Ce constat émane d'une étude de l'Université de Zurich, publiée jeudi, qui analyse, au fil du temps, les implications sociales, politiques et économiques du développement d'internet. Les résultats de 2025 sont basés sur une enquête en ligne représentative menée par gfs.bern auprès de 1078 internautes âgés de 14 ans et plus.
L'étude relève que le sentiment d'inclusion est particulièrement faible chez les personnes âgées de 70 ans et plus. La catégorie des 20-29 ans, de son côté, se dit nettement plus intégrée. L'intelligence artificielle (IA), qui connaît un développement fulgurant, a creusé le fossé générationnel.
Seulement 20% des sondés âgés de 70 ans et plus ont déclaré être à l'aise avec l'utilisation de l'IA générative, alors que cette proportion atteint 50% pour la catégorie des 14-19 ans.
L'IA entre dans le quotidien
Depuis 2022 et le lancement de ChatGPT, la part de la population ayant utilisé l'IA générative a fortement augmenté, passant de 37%, en 2023, à 54% en 2024 et 73% en 2025, note l'Université de Zurich dans un communiqué. "Ce qui avait commencé comme une expérimentation ponctuelle s'est transformé en une utilisation régulière".
Désormais, près de la moitié des Suisses fait appel à l'IA générative au moins une fois par mois. Ce chiffre atteint même 84% chez les 14-19 ans.
Et pour le professeur Michael Latzer, de l'Institut des sciences de la communication et de la recherche sur les médias, qui a dirigé l'étude, ces chiffres sont bien en-dessous de la réalité.

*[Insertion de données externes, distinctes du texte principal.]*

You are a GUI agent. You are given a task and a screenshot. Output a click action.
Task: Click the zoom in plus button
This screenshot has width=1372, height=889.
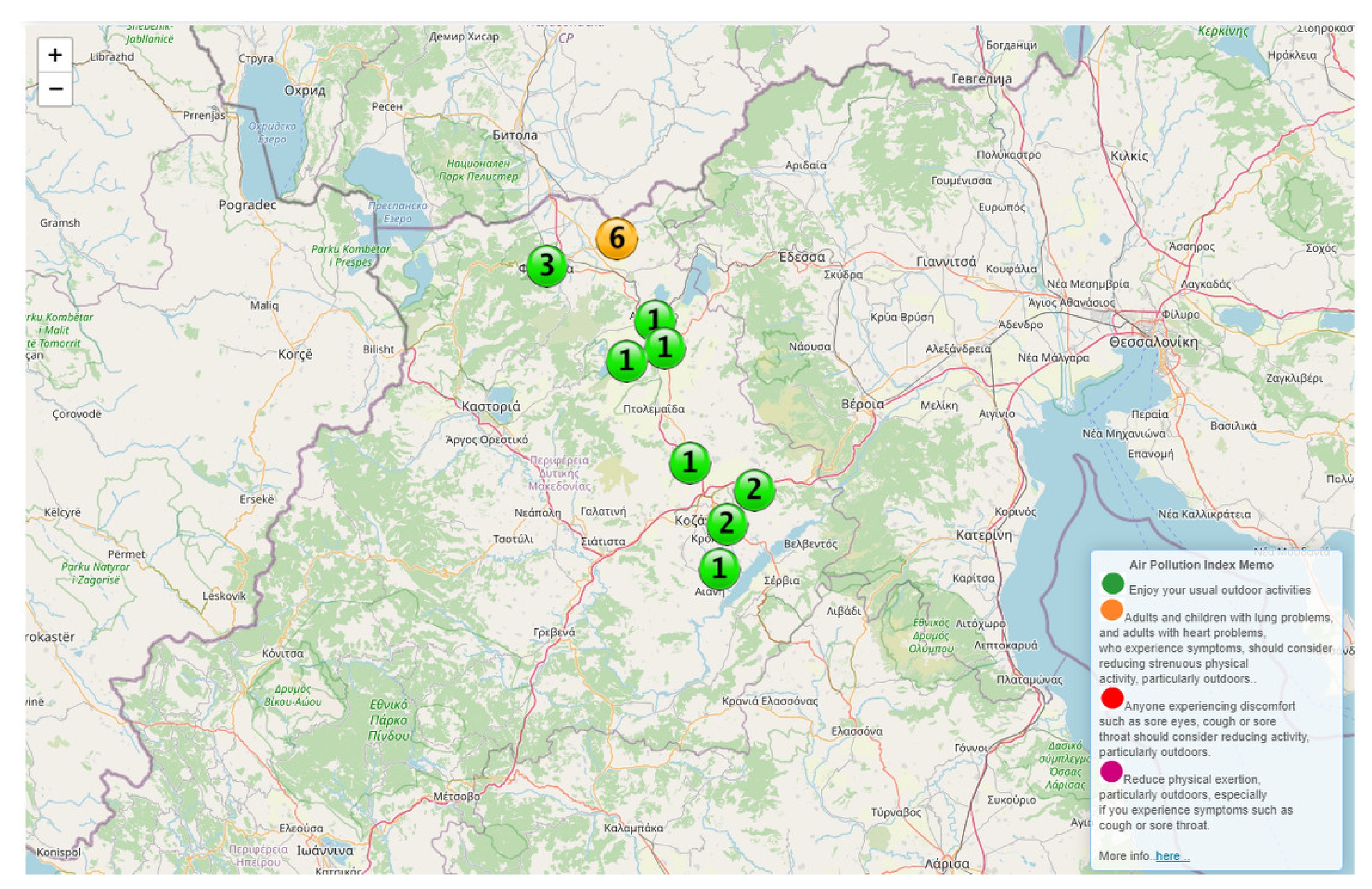(55, 55)
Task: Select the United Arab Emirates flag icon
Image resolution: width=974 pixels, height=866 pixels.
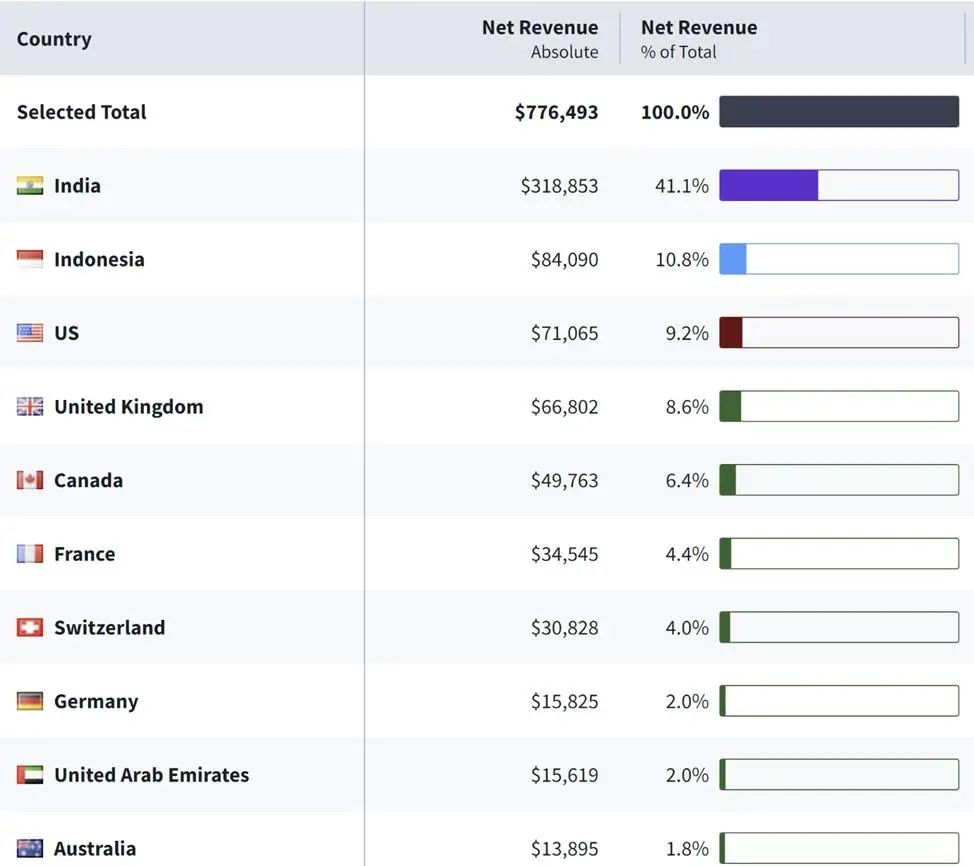Action: click(30, 775)
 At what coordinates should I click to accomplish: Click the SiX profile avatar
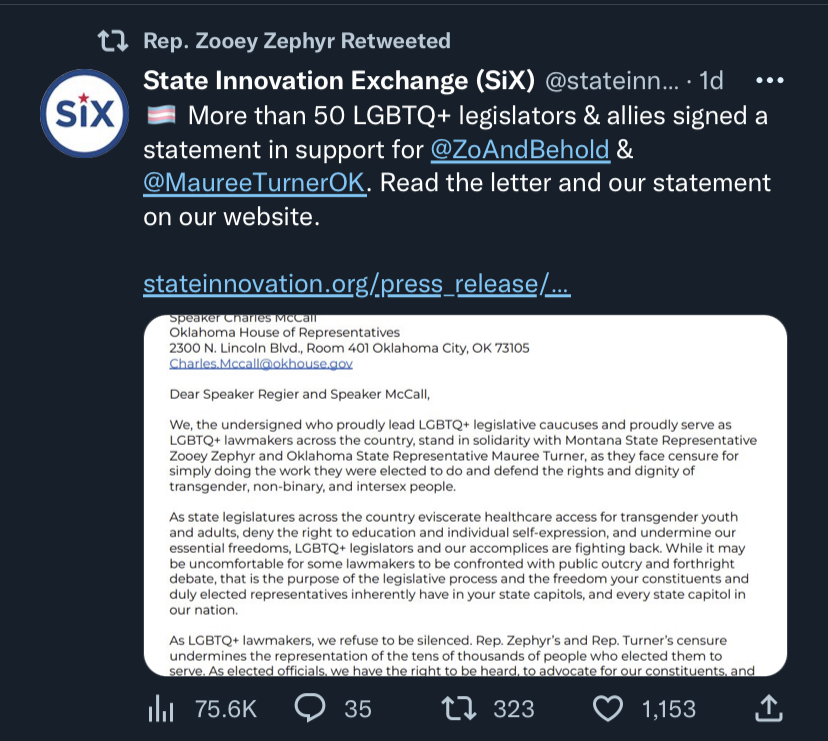tap(81, 116)
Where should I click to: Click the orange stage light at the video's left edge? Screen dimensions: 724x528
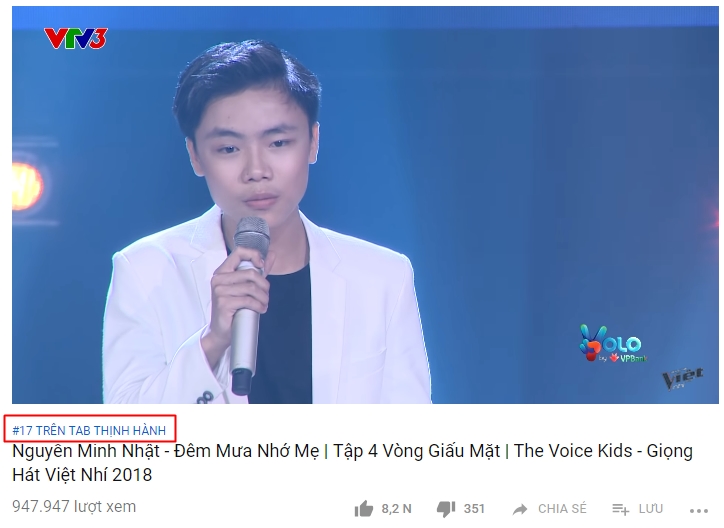27,187
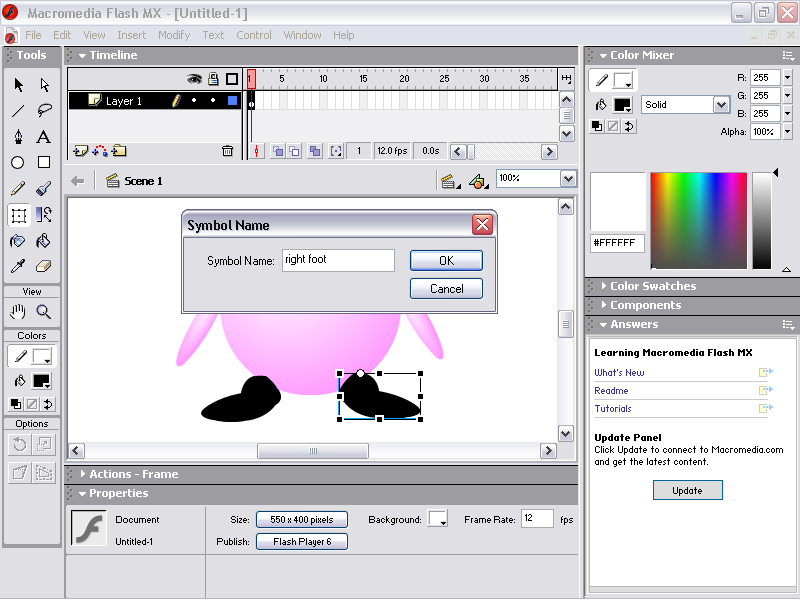This screenshot has height=600, width=800.
Task: Open the Modify menu
Action: coord(174,35)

Ils ne tiennent pas compte du fait "que l'IA est de plus en plus intégrée dans les services quotidiens tels que les moteurs de recherche".

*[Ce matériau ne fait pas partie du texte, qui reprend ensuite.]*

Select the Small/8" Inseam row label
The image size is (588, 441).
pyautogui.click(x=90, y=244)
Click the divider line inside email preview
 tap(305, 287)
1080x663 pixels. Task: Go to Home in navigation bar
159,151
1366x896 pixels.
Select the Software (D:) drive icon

L'intelligence artificielle est également associée à des peurs dans l'esprit de beaucoup de gens. Six personnes sur dix en Suisse craignent une surveillance accrue et une personne sur trois s'inquiète que l'IA générative "puisse échapper à tout contrôle et entraîner un chômage de masse", indique l'Université de Zurich.

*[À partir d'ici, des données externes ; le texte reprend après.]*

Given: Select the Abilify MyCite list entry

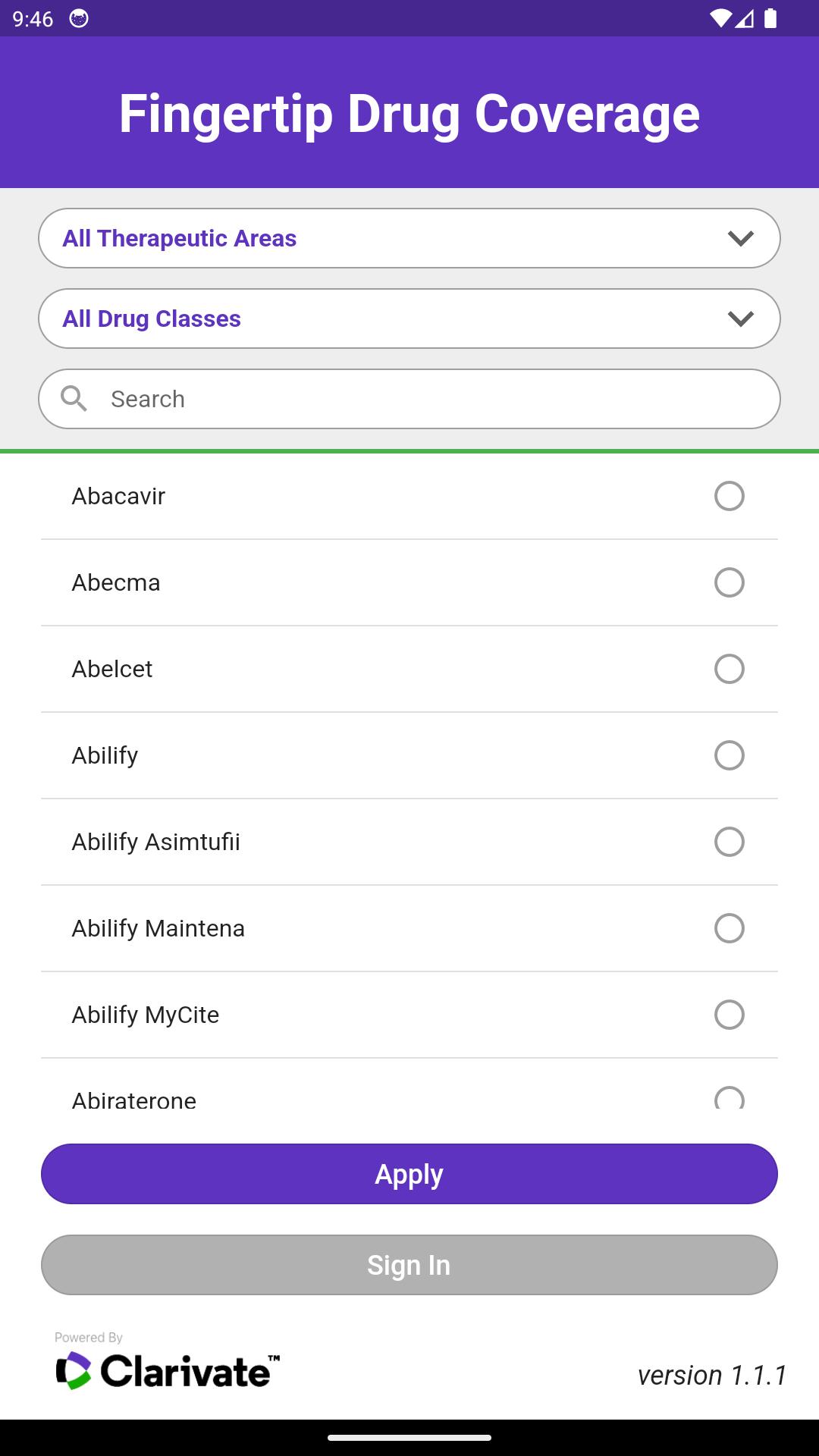Looking at the screenshot, I should coord(410,1015).
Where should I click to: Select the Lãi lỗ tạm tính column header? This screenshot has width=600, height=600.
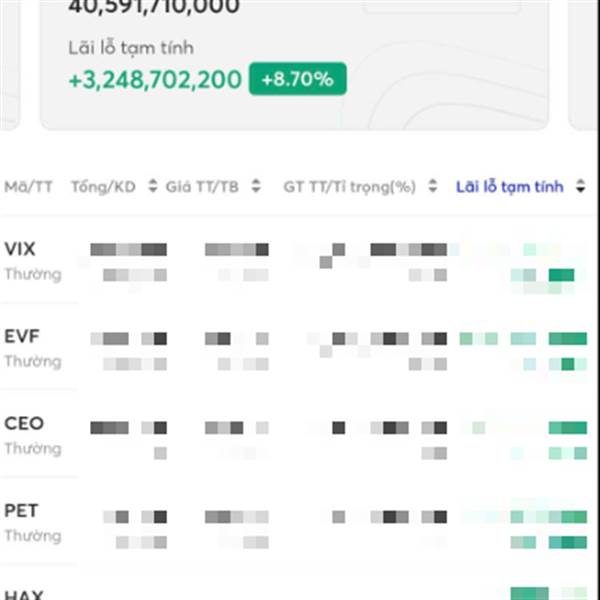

Le futur suscite encore plus de craintes. Près de la moitié des internautes suisses pensent que l'IA générative évoluera bientôt vers une "intelligence artificielle générale", soit une application "qui surpassera les humains dans presque tous les domaines de la vie" et que cet outil aura plutôt des effets négatifs sur l'humanité.
Un avenir inquiétant pour beaucoup
L'arrivée de technologies cyborgs, qui visent à améliorer les capacités humaines, est accueillie avec scepticisme par une majorité de la population suisse. Seule une personne sur cinq est convaincue de leur potentiel. Les autres s'inquiètent de l'émergence de nouvelles formes de cybercriminalité, des risques de violations de la vie privée ou du creusement des inégalités sociales.
Quoi qu'il en soit, la numérisation de la société se poursuit à grande vitesse. Aujourd'hui, les Suisses passent en moyenne 5,7 heures par jour sur internet, soit deux heures de plus qu'avant la pandémie de Covid en 2019. Chez les 20-29 ans, friands de réseaux sociaux, le temps d'utilisation quotidien atteint même 8,4 heures.
L'argent liquide a aussi tendance à s'effacer au profit de la monnaie numérique. Actuellement, deux transactions sur trois sont effectuées sans espèces et 39% des produits sont achetés en ligne.
Cette dépendance aux outils numérique est mal vécue par une part croissante de la population. "De plus en plus de personnes passent plus de temps en ligne qu'elles ne le souhaiteraient", relève l'Université de Zurich.